▸ Selected text:
-*-*-

A FORMER Cowley plant health and safety officer died from exposure to asbestos at the factory, a coroner ruled.

The family of Anthony Boodell, from Kidlington, are taking legal action over his death on April 25 aged 75, it was revealed at his inquest.

He worked at the former Pressed Steel factory from 1954 to 1988 where he contracted epithelial mesothelioma caused by asbestos.

In a 2010 statement filed at county court he said he was responsible as a tinsmith for removing ovens and furnaces and stripping lagging to 1968.

The statement, filed the same year he began to develop breathing difficulties, said: “As I removed the asbestos lagging I was exposed to asbestos dust.”

Assistant Oxfordshire coroner Peter Clark said: “He had previously worked in removing and relaying lagging and had undertaken other repairs and, as a result, was exposed to asbestos dust.”

This also came from “pipework and lagging and this being the likely cause of the mesothelioma”.

-*-*-

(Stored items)
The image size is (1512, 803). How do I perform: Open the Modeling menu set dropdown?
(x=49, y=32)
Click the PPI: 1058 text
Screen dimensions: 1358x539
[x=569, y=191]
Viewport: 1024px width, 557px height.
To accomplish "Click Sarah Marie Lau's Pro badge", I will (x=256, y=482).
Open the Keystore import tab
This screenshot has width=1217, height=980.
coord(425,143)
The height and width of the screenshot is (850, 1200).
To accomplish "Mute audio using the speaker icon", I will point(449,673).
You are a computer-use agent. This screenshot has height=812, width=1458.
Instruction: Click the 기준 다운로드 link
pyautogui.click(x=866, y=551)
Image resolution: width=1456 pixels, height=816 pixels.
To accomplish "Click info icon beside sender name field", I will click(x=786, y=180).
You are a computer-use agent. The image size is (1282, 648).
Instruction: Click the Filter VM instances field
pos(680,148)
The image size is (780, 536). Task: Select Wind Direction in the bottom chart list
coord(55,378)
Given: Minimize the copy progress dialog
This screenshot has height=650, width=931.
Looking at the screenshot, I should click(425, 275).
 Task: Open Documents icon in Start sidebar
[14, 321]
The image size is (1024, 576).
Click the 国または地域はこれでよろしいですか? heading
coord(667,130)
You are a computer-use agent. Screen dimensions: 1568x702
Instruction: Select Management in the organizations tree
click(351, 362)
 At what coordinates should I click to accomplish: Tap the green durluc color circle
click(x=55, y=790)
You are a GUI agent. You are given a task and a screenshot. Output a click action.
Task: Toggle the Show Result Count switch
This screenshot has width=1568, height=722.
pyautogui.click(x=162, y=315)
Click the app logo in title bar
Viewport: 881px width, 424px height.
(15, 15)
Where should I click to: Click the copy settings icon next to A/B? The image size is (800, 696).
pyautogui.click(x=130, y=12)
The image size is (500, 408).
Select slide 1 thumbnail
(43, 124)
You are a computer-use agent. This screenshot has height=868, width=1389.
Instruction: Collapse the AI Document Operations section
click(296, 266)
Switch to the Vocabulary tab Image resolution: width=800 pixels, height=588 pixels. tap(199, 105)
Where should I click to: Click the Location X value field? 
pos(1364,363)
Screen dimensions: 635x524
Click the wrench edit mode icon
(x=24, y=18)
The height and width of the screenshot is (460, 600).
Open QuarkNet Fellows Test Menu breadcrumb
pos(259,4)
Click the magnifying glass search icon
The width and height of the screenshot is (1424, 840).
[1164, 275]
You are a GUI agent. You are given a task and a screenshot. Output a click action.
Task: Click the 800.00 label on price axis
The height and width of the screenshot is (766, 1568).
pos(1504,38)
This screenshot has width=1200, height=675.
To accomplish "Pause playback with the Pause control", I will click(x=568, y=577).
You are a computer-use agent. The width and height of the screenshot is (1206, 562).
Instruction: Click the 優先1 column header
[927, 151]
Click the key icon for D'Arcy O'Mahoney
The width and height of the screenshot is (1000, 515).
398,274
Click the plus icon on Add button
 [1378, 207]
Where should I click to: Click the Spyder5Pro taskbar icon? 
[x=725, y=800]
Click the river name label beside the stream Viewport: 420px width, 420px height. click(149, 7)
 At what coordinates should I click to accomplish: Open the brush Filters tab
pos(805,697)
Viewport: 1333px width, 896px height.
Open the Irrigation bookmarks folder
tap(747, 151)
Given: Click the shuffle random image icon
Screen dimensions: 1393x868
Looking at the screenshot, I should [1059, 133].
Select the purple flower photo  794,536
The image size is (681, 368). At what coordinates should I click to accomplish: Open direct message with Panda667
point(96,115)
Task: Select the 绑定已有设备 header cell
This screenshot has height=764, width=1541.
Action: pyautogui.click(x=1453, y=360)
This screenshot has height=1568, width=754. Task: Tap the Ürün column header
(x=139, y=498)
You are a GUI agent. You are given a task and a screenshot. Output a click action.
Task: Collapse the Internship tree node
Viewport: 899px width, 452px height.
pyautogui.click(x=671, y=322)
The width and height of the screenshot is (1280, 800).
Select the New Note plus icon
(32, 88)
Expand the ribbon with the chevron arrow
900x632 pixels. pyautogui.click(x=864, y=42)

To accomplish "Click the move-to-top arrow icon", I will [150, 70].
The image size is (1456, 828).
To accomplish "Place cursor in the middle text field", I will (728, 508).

-*-*-

▸ Explore the material:
[A] According to the asbestos inquest article, in which years did Anthony Boodell work at the former Pressed Steel factory?
[B] Using the asbestos inquest article, explain in one to three sentences why Anthony Boodell was exposed to asbestos dust.
[C] Go on with the asbestos inquest article from its final sentence.
The data is separate material with no connection to the asbestos inquest article.

▸ Answer list:
[A] From 1954 to 1988.

[B] As a tinsmith, he was responsible for removing ovens and furnaces and stripping lagging until 1968, and removing the asbestos lagging exposed him to asbestos dust. The coroner also said that his work removing and relaying lagging and carrying out other repairs exposed him to the dust.

[C]
He recorded a verdict of death from industrial disease.

Although he was “doing extremely well” by March 2013, he went for radiotherapy the next year.

A statement from consultant in respiratory medicine Dr Najib Rahman said apart from heart disease that was being controlled, he had “no other significant medical history”.

He said it was “beyond reasonable doubt” that Mr Boodell – who died at the Churchill Hospital’s Sobell House Hospice – had epithelial mesothelioma.

Mr Clark heard legal proceedings are still ongoing.

Mr Boodell was appointed foreman in 1968 and principal safety engineer in 1986 and the disease presented itself 10 to 30 years after exposure.